Wednesday, May 23, 2012

Batu Lubang Simaninggir Si Misterius

Batu Lubang Kedua Dari Arah Tarutung
Salah satu objek yang pastinya akan sangat menarik perhatian dan mungkin menjadi semacam “hal yang patut dilihat” ketika melintasi Tarutung – Sibolga adalah Batu Lubang. Saat akan mencari info akan objek wisata di ruas ini, saya mendapatkan info mengernai Batu Lubang ini dari Mbah Google. Beberapa penduduk lokal yang mengetahui bahwa saya akan berkunjung ke Sibolga via Tarutung pun memberikan saran pribadi mereka mengenai objek Batu Lubang ini. Saat hampir akan tiba di objek tersebut, Ibu di sebelah saya pun berkata, “adik suka berfoto bukan? Sebentar lagi kita hampir tiba di Batu Lubang”. Hmm...semenarik itu kah Batu Lubang yang sangat direkomendasikan oleh masyarakat Tapanuli Utara dan Tapanuli Tengah ini?

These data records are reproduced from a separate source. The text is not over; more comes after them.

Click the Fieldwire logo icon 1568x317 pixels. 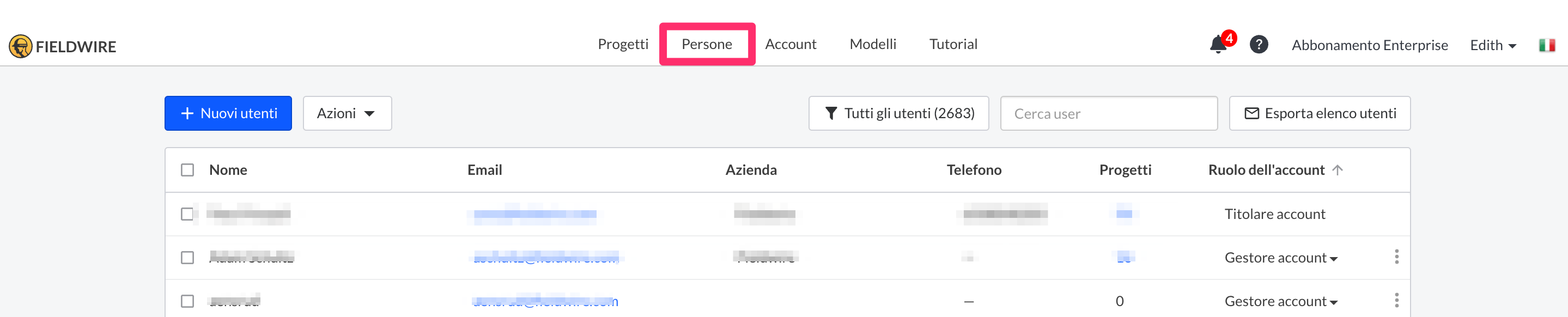pos(21,46)
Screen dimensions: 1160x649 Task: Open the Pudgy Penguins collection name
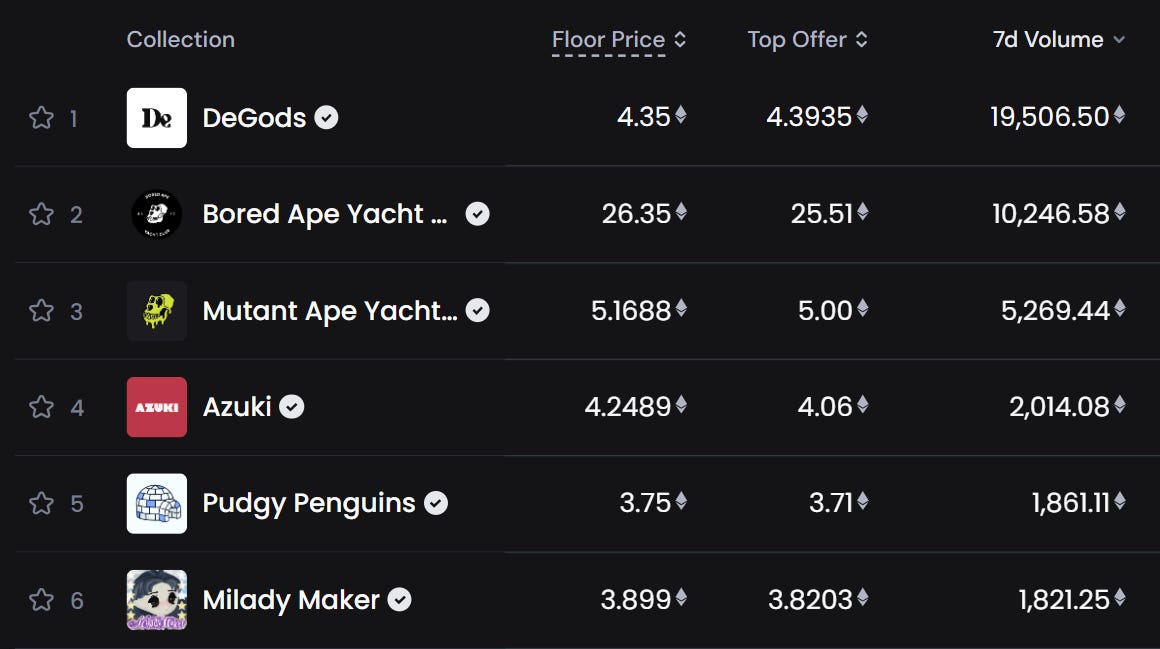click(308, 503)
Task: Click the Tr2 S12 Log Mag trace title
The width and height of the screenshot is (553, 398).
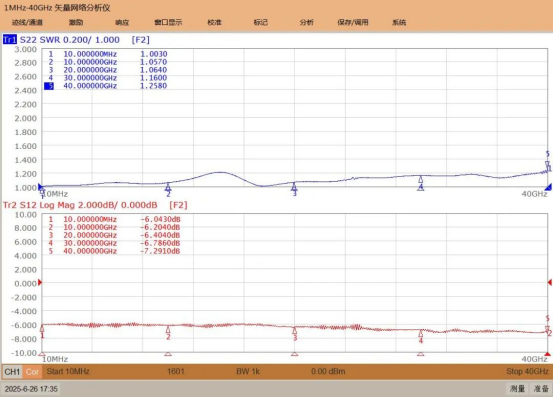Action: pyautogui.click(x=80, y=205)
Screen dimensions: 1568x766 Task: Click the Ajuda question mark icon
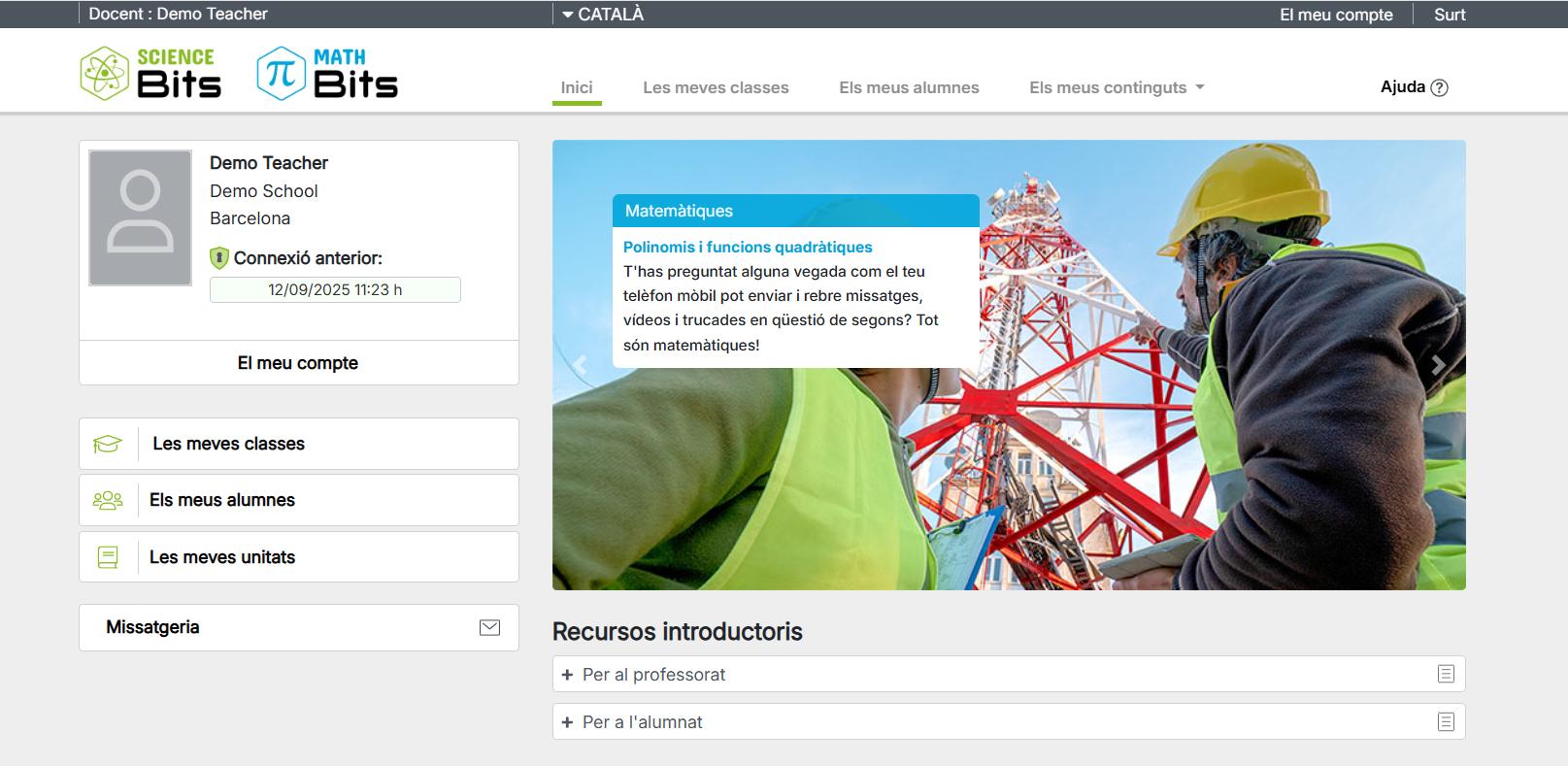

Sulitnya Berfoto Di Dalam Batu Lubang
Terletak di Desa Simaninggir, Kecamatan Sitahuis, Kabupaten Tapanuli Tengah (saya nggak melihat ada desa di sekeliling Batu Lubang ini, malah persisnya merupakan bukit yang tertutup hutan belantara!), Batu Lubang menjadi semacam pertanda bagi pelancong dari Tarutung bahwa mereka sudah hampir tiba di Kota Sibolga. Sesuai dengan namanya, Batu Lubang adalah sebuah batu besar yang berlubang dan menjadi semacam terowongan bagi pelintas yang melewati jalur Tarutung – Sibolga. Ternyata, Batu Lubang ini ada dua buah. Dari Tarutung, anda akan menjumpai Batu Lubang pertama yang singkat dan Batu Lubang kedua yang lebih panjang. Batu Lubang ini memiliki fitur air terjun kecil di sejumlah sisinya. Batu Lubang kedua bahkan dialiri air terjun pada sisinya.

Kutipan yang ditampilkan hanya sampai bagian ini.